Au total, nous avons pu reprendre notre formation début juin en retournant en stage mais en continuant le distanciel pour ce qui est des apports théoriques et avec quelques adaptations et notamment un aménagement des modalités de réalisation du mémoire. Concernant ce dernier, c’est au fil de diverses réflexions, lectures et discussions, que mon choix s’est finalement porté sur le thème suivant : Attentat et afflux massif de patients : État des lieux et perspectives d’avenir de l’IADE à l’hôpital en dehors du bloc opératoire. La question de recherche qui a finalement émergé fût : Quelles perspectives d’avenir pour l’IADE et quelle plus-value de sa prise en charge dans un afflux massif de patients lors d’un attentat, en dehors du bloc opératoire ?

Dans ce que je qualifierais d’aventure, j’ai eu la chance d’être entouré par des personnels militaires (IADE et MAR) intéressés, motivés et maîtrisant totalement ce sujet. À l’issue, les soutenances orales ont dû être effectuées par visioconférence entre directeur de mémoire, expert, formateur et étudiant. Bien que l’écran interposé nous permît d’utiliser sans contrainte des aide-mémoire, le fait de ne pas voir nos interlocuteurs a été perturbant.

Au final, si la question s’est néanmoins posée de décaler notre diplomation, cela ne fût finalement pas le cas. Cela n’a pas remis en question notre capacité à prendre notre poste professionnel et nous nous sommes tous sentis capable d’exercer en toute sécurité.

I.C. – A l’heure du retour à l'hôpital diplômé, vers quel service s’est porté votre choix ?

J. F. – Je souhaitais trouver ce que l’on appelle un poste mixte, à savoir exercer à la fois au bloc opératoire et au SMUR. Une opportunité s’est présentée à moi courant mars 2020 en Bretagne. J’ai donc décidé de postuler dans un hôpital qui proposait ce type de poste et après un entretien, j’ai été retenu pour débuter dès ma diplomation, au 1er octobre. Premier poste dans une structure que je ne connaissais pas, il faut repartir de zéro, à ceci près que ça y est, je suis diplômé ! La sensation est étrange, mais très vite nous sommes mis dans le bain. Nous sommes ainsi 6 jeunes diplômés à intégrer l’hôpital et après quelques jours de doublure nous ouvrons seuls nos salles le matin et nous retrouvons sans notre béquille de secours ! L’ambiance est excellente et se veut très bienveillante auprès de nos collègues : beaucoup d’entraide et de conseils donnés par les plus anciens. Premières inductions, premières hypotensions, premières désaturations, bref, à présent c’est seul ou en collaboration avec le MAR que nous devons gérer nos anesthésies. Ce qui ne nous concernait pas forcément hier en tant qu’étudiant (organisation générale, gestion de matériels...) nous concerne pleinement aujourd’hui. Je considère néanmoins que, comme dans tout début d’activité, nous avons nos preuves à faire. Ce n’est pas toujours chose aisée, mais la sensation de pouvoir faire selon nos propres pratiques n’est pas pour me déplaire. Car oui, pendant deux ans nous avons dû nous adapter à chaque professionnel selon leur pratique, chaque structure, et à présent nous devons construire les nôtres, celles qui nous paraissent les meilleures.

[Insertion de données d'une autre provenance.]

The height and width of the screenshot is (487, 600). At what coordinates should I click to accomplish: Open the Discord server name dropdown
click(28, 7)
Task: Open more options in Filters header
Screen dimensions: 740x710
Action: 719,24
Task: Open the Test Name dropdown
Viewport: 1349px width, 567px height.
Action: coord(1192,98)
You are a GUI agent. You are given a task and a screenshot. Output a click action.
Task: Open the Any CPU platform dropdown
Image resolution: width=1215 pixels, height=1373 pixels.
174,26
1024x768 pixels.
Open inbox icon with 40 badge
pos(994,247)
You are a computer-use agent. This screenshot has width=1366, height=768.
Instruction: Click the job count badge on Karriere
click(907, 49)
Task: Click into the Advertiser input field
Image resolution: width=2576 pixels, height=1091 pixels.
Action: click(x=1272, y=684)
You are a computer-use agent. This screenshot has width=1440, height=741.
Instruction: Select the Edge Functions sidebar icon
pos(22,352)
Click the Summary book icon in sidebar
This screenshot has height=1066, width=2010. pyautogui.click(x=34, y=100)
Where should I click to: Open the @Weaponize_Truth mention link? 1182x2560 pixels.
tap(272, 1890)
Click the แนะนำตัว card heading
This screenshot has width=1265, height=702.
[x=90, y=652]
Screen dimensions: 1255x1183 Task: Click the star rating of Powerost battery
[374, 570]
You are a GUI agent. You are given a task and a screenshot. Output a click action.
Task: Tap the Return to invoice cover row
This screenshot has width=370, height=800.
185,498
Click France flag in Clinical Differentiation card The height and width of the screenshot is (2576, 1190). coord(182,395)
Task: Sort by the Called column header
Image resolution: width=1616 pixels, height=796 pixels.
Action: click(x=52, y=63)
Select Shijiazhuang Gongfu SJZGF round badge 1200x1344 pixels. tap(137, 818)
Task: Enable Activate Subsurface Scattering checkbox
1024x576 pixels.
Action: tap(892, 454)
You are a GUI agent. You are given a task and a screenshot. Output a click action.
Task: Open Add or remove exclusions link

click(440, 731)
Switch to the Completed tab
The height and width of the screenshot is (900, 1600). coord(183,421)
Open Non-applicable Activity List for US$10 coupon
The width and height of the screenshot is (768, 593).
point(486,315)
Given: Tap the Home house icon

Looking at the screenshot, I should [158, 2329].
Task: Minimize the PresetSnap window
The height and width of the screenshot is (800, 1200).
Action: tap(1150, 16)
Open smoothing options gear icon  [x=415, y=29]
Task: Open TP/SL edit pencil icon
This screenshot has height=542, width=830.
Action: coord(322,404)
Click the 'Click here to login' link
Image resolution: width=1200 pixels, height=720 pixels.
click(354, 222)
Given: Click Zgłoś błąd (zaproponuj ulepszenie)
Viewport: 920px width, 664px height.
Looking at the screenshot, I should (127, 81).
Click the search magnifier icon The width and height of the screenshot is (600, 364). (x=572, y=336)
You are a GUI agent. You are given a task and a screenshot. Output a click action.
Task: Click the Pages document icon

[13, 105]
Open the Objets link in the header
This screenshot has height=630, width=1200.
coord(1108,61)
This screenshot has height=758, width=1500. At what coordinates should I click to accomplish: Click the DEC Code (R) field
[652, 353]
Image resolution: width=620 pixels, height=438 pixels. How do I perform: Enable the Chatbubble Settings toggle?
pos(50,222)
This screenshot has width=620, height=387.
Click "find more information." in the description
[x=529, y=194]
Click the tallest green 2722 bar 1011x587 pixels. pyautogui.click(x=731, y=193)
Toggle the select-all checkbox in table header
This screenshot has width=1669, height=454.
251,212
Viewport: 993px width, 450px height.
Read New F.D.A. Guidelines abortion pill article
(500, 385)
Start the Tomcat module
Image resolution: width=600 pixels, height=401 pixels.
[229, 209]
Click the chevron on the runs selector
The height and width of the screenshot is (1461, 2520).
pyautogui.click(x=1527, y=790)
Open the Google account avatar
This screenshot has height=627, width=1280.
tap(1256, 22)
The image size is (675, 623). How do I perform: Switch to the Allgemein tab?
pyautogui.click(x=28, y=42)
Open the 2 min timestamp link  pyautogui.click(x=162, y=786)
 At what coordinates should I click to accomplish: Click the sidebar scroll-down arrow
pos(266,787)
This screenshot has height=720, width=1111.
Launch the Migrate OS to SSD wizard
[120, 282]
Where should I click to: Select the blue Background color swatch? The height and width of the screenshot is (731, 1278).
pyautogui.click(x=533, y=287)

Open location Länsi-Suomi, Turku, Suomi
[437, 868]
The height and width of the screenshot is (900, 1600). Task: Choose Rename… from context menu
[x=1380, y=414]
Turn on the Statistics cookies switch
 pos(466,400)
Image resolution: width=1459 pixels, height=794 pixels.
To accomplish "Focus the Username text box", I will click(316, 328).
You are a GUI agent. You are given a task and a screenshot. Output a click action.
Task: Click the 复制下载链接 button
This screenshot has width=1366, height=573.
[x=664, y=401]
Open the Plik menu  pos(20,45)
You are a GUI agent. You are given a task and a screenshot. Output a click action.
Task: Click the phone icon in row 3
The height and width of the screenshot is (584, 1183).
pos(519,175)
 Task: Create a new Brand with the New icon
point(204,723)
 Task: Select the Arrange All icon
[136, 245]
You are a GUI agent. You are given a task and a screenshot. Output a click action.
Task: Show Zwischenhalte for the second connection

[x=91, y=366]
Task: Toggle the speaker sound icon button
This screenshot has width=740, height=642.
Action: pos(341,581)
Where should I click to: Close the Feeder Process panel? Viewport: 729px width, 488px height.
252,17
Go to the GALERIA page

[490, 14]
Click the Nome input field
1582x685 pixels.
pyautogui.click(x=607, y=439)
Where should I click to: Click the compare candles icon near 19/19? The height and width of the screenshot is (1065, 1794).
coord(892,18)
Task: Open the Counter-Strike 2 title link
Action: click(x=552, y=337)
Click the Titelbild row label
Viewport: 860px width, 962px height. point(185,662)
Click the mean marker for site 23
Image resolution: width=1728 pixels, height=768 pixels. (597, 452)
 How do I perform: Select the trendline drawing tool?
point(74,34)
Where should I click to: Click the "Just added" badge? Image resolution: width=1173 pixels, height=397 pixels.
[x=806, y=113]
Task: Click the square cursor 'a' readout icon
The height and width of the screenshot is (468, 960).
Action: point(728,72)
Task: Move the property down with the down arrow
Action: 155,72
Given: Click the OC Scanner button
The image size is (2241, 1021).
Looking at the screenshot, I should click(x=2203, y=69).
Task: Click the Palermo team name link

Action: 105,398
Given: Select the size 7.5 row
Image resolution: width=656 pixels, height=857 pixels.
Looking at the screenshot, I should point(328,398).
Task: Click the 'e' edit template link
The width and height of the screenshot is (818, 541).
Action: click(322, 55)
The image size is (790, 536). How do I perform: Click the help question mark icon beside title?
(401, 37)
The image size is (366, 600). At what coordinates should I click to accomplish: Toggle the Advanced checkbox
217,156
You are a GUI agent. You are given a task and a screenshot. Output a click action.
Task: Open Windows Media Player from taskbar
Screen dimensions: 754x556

Mais la situation sanitaire nous rattrape et notre hôpital n’échappe pas au Covid. Ainsi, nous allons être amenés à exercer non plus seulement au bloc opératoire, mais également dans l’USC/Réa, qui s’est très récemment installée au sein de l’une de nos SSPI pour une durée indéterminée. Chose très intéressante encore une fois pour nos pratiques, mais déstabilisantes à l’instant où nous démarrons notre nouvelle activité et où nous devons poursuivre la construction de notre identité professionnelle. Je pense aussi aux étudiants IADE en formation qui, encore cette année, voient leur formation remise en question par la crise. Pour certains, autofinancés, la situation est précaire. En effet, concernant la région nantaise et contrairement à la première vague, la formation de ces étudiants est stoppée, jusqu’à quand ? Qualifiés d’un vivier de personnels, beaucoup ne retourneront pas dans les hôpitaux publics en regard de l’expérience vécue durant la première vague.